A positive work culture can have a significant impact on employee mental health by reducing stigma, increasing support, providing a greater sense of purpose, promoting positive relationships, and increasing autonomy. And all of this trickles down to better business outcomes.
- Monitor workload overload and encourage unplugging. According to a report by Indeed, since Covid, over half of all workers say they are working longer hours, and almost a third report that they feel like they can never unplug. In the same report, millennials claimed that a lack of free time is one of the biggest causes of burnout, along with a lack of paid time off. Ways to prevent burnout and encourage unplugging include:
- Discouraging the need for overtime by setting realistic work expectations
- Encouraging employees to take PTO, mental health days and personal time without checking email or participating in any work meetings
- Offering summer Fridays as a benefit
- Making sure communication via phone or email only takes place during normal business hours
These types of solutions require modeling by managers and leaders. When a manager sends a late-night email or tries to phone an employee who is on vacation, the employee may feel compelled to answer it right away. Respect for employees’ personal time and pursuits helps to foster happiness and better mental health.

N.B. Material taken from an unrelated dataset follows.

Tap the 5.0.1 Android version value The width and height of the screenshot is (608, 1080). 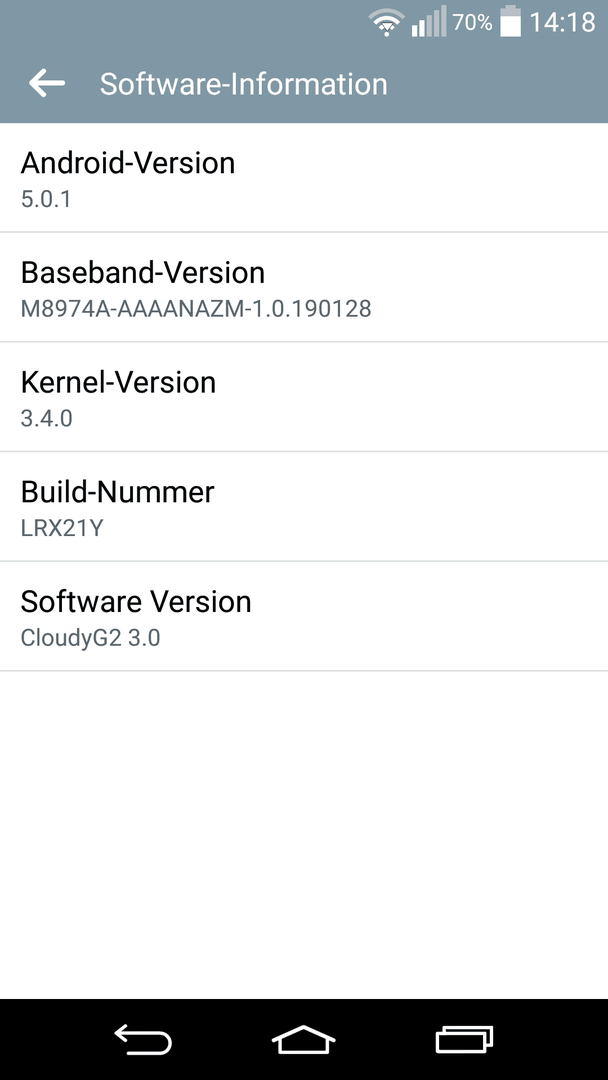coord(46,198)
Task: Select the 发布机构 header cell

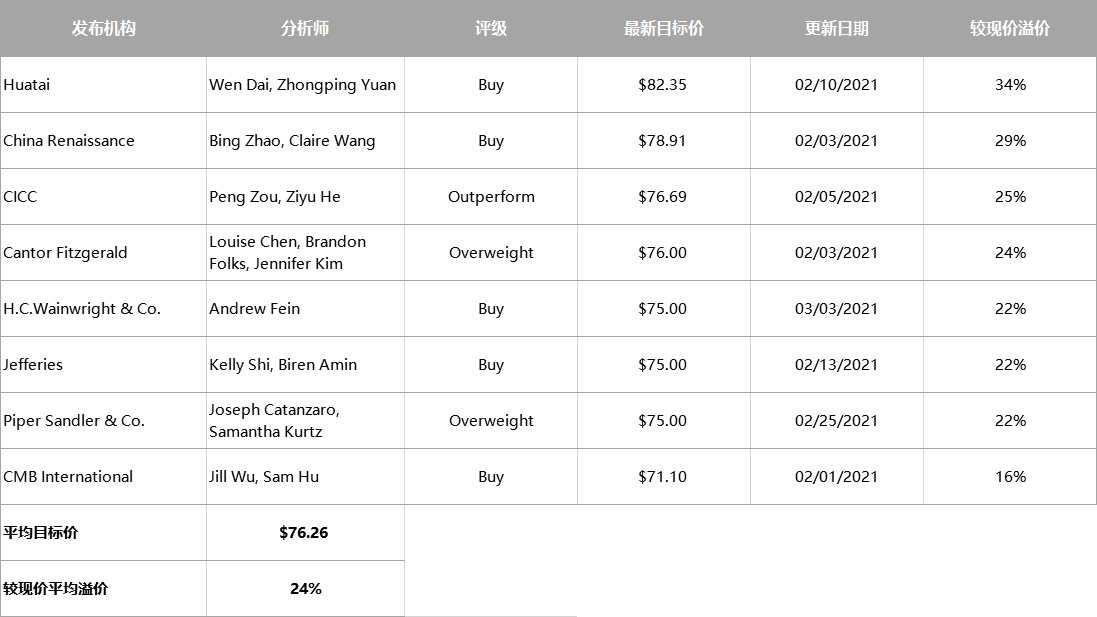Action: click(x=104, y=28)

Supporting employees’ mental health not only shows your employees that you have a stake in their health and wellness, but it also helps you retain employees, reducing turnover and the costs associated with it. Additionally, employees who are happy and healthy are more likely to provide better customer service, which enhances customer satisfaction and retention. By supporting mental health, your organization can reduce healthcare-related costs, including absenteeism, the cost of healthcare benefits and workers’ compensation claims. All of these benefits add up to a win-win for employees and your company.